→ **Stated task**
Copy the listing below line for line, leaving every character as it is.

## BEGIN

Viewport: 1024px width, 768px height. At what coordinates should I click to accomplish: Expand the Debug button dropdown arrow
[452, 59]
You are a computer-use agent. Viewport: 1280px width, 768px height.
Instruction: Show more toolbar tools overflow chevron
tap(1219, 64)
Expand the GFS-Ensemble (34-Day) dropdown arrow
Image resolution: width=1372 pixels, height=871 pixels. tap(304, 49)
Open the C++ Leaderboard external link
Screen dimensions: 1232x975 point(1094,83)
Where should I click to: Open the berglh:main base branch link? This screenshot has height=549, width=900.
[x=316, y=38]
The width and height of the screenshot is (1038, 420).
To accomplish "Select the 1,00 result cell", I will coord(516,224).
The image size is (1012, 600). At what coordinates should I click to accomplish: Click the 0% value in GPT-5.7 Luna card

## END

→ **Written response**
Viewport: 1024px width, 768px height. At what coordinates should I click to accomplish: Expand the Debug button dropdown arrow
[452, 59]
You are a computer-use agent. Viewport: 1280px width, 768px height.
Instruction: Show more toolbar tools overflow chevron
tap(1219, 64)
Expand the GFS-Ensemble (34-Day) dropdown arrow
Image resolution: width=1372 pixels, height=871 pixels. tap(304, 49)
Open the C++ Leaderboard external link
Screen dimensions: 1232x975 point(1094,83)
Where should I click to: Open the berglh:main base branch link? This screenshot has height=549, width=900.
[x=316, y=38]
The width and height of the screenshot is (1038, 420).
To accomplish "Select the 1,00 result cell", I will coord(516,224).
The image size is (1012, 600). At what coordinates should I click to accomplish: Click the 0% value in GPT-5.7 Luna card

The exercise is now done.